*Provided records:*
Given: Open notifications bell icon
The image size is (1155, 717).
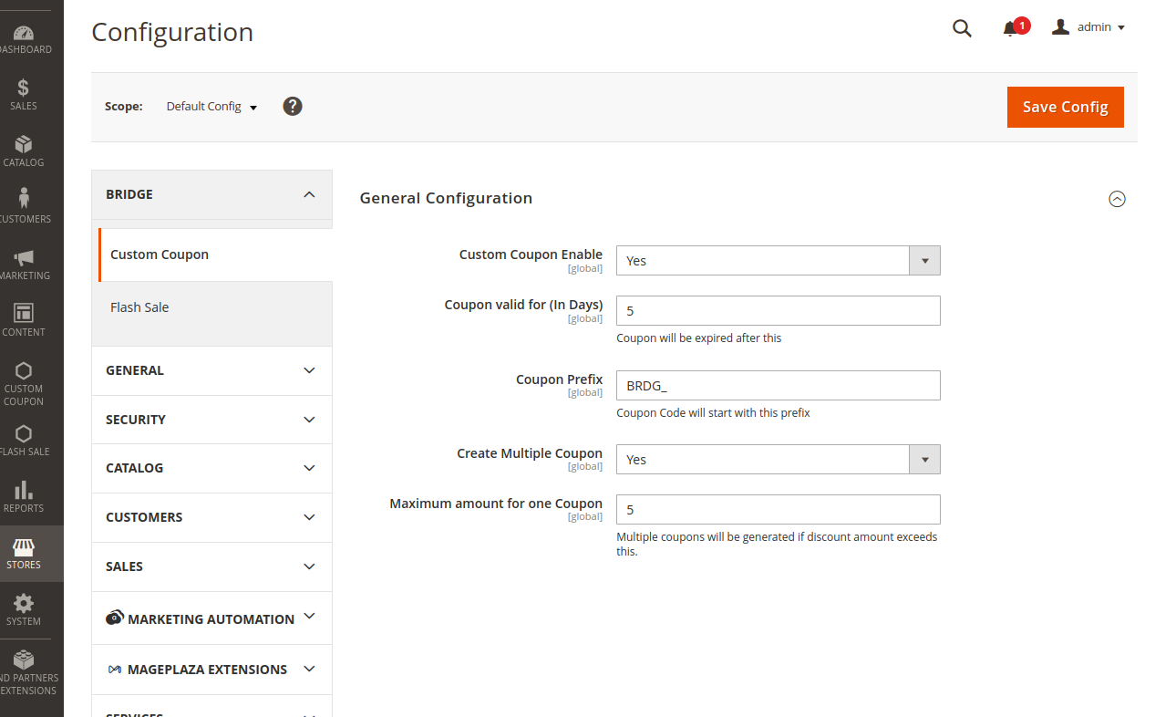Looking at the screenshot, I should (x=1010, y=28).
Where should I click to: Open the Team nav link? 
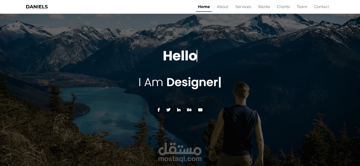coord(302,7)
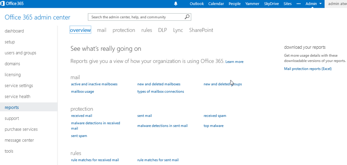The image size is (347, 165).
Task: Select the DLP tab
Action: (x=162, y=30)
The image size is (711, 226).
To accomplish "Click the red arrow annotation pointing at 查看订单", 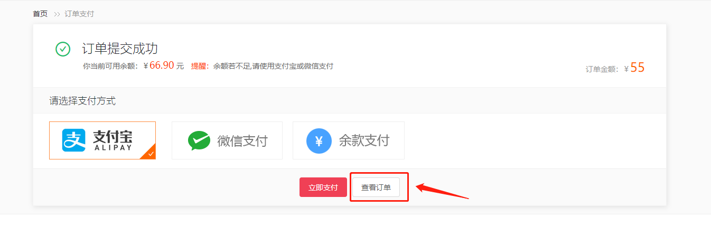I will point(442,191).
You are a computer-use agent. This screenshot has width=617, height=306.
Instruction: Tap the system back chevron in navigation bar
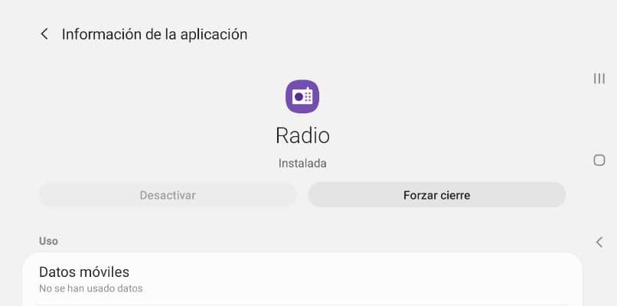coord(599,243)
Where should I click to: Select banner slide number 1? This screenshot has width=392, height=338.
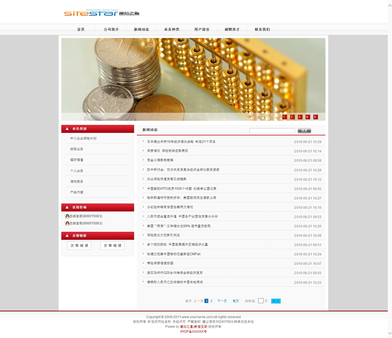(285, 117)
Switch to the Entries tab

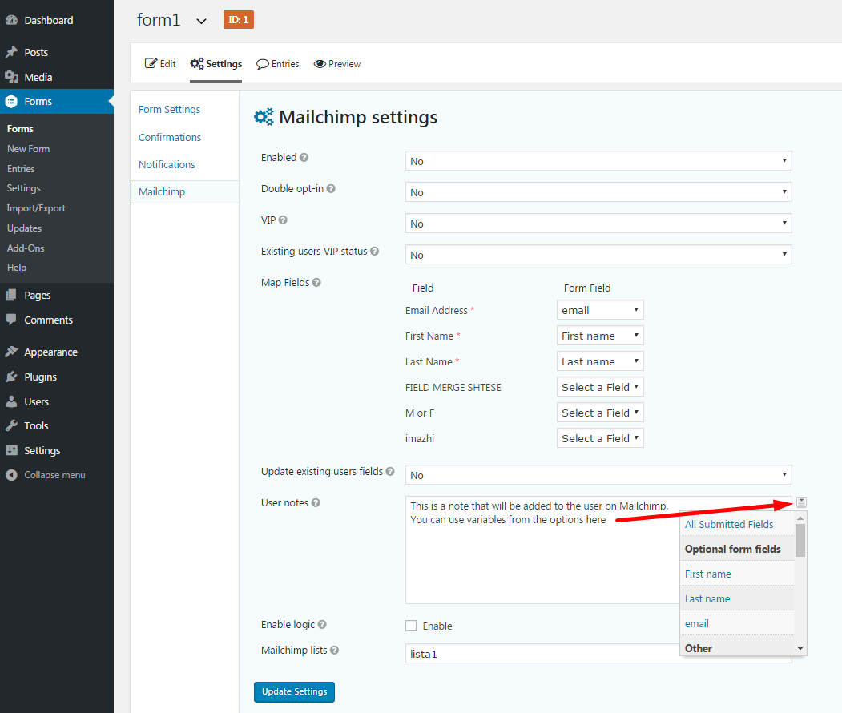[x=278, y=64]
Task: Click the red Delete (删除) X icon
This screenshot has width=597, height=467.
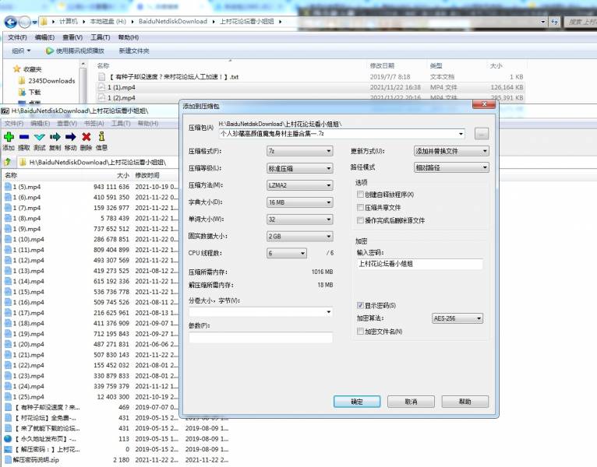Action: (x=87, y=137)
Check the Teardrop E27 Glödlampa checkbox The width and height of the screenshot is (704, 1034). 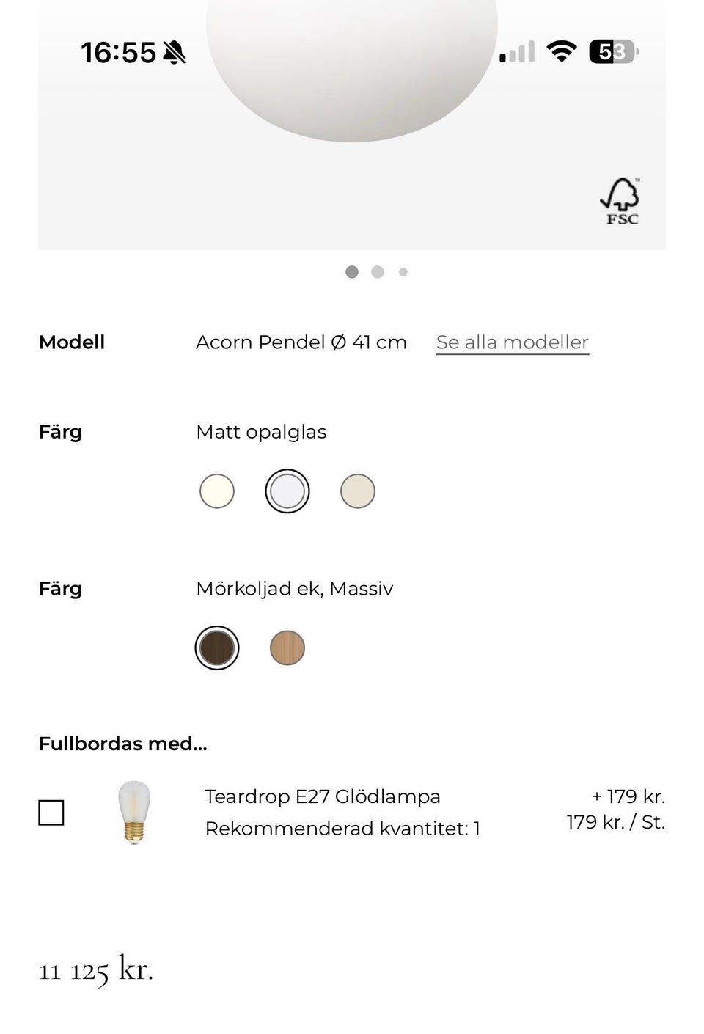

---

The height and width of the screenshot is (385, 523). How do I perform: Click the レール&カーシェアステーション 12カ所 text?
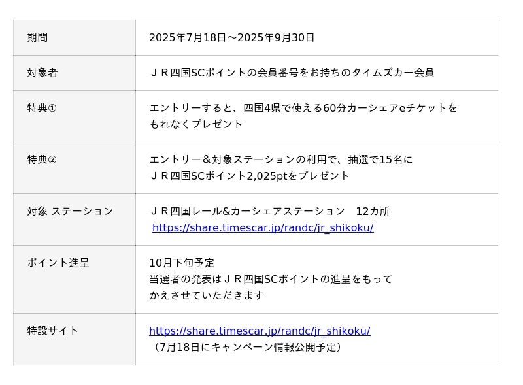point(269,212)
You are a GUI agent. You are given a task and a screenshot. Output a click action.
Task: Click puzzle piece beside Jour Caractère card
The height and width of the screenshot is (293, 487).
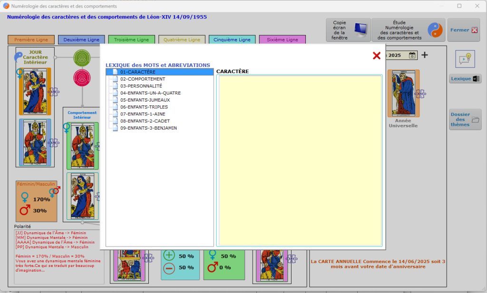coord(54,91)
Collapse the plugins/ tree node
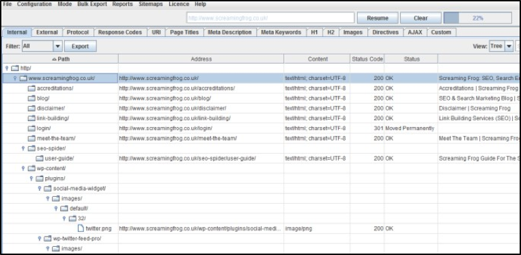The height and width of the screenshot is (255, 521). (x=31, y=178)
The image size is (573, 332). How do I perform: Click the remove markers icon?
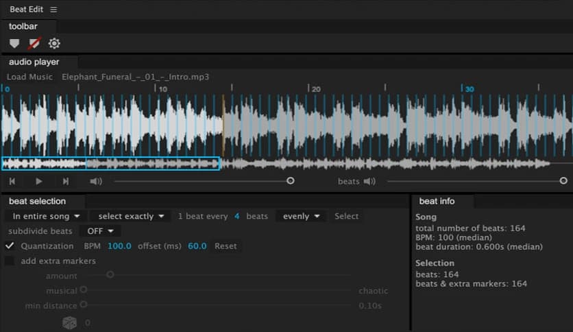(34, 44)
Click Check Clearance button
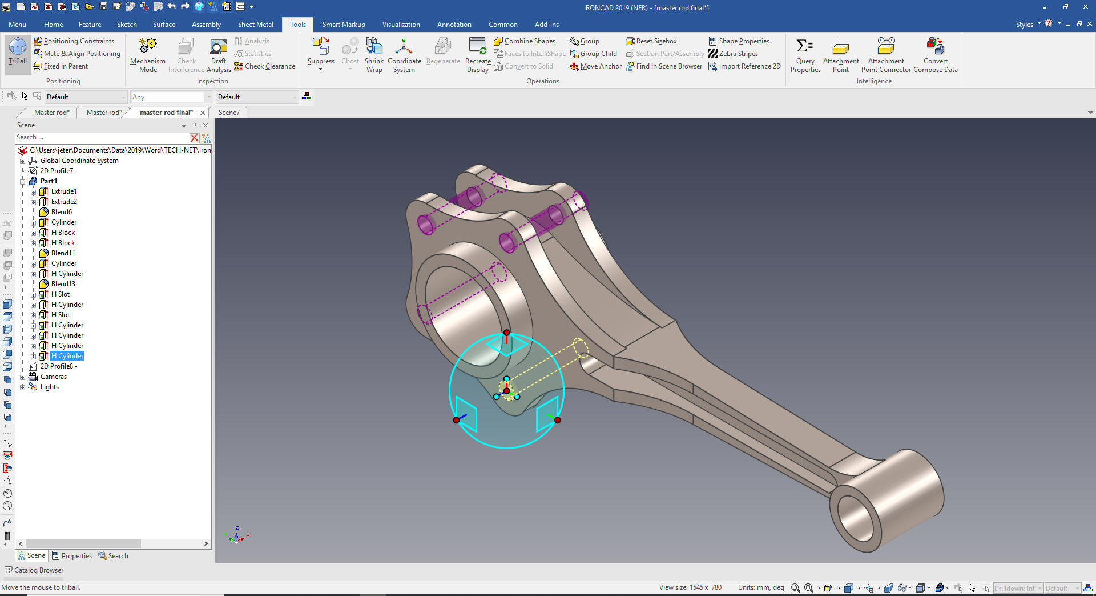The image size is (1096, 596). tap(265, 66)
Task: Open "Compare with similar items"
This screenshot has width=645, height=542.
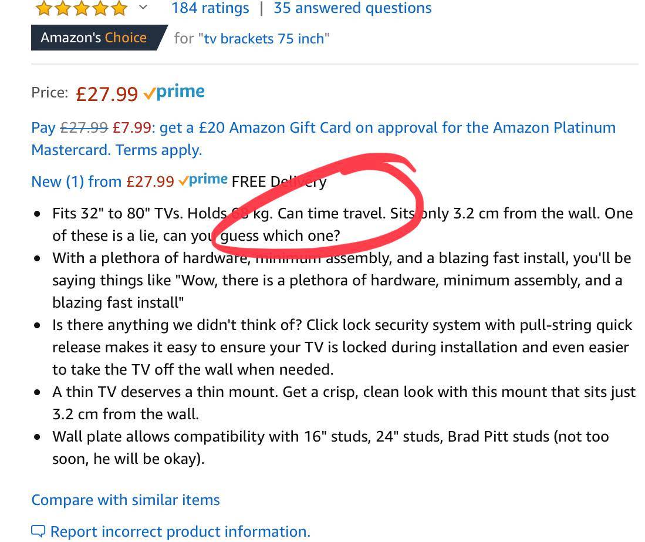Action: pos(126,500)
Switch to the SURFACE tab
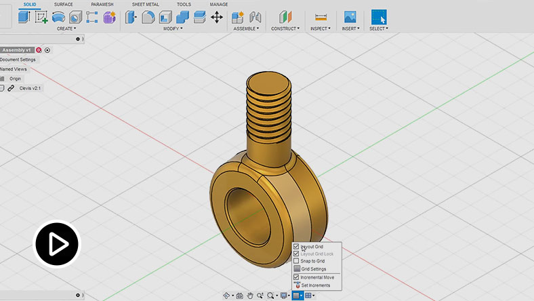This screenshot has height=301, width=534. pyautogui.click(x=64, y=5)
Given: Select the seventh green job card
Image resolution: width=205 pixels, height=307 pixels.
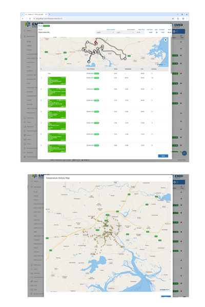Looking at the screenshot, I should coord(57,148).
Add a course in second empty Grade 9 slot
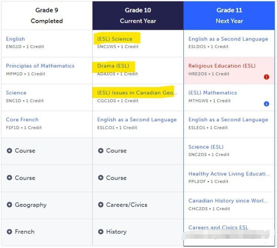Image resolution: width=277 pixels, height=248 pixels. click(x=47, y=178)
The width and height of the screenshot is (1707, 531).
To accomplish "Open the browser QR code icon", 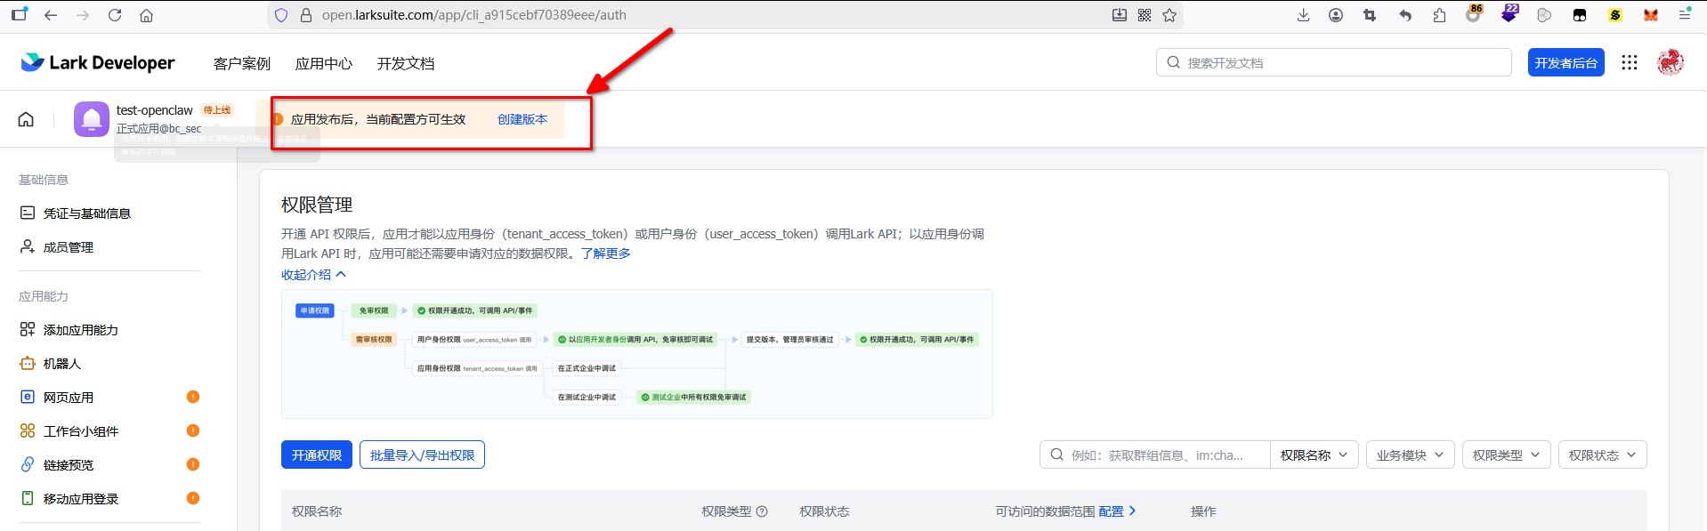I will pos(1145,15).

---

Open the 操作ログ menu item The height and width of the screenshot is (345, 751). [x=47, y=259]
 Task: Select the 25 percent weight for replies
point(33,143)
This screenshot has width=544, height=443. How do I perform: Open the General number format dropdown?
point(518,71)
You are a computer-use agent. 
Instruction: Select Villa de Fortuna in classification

*Problem statement:*
Reproduce exactly the lines of the records above from the one with "Task: Select the 25" to the one with "Instruction: Select Villa", both included, and leave out everything else.

*Solution for this task:*
 Task: Select the 25 percent weight for replies
point(33,143)
This screenshot has width=544, height=443. How do I perform: Open the General number format dropdown?
point(518,71)
You are a computer-use agent. 
Instruction: Select Villa de Fortuna in classification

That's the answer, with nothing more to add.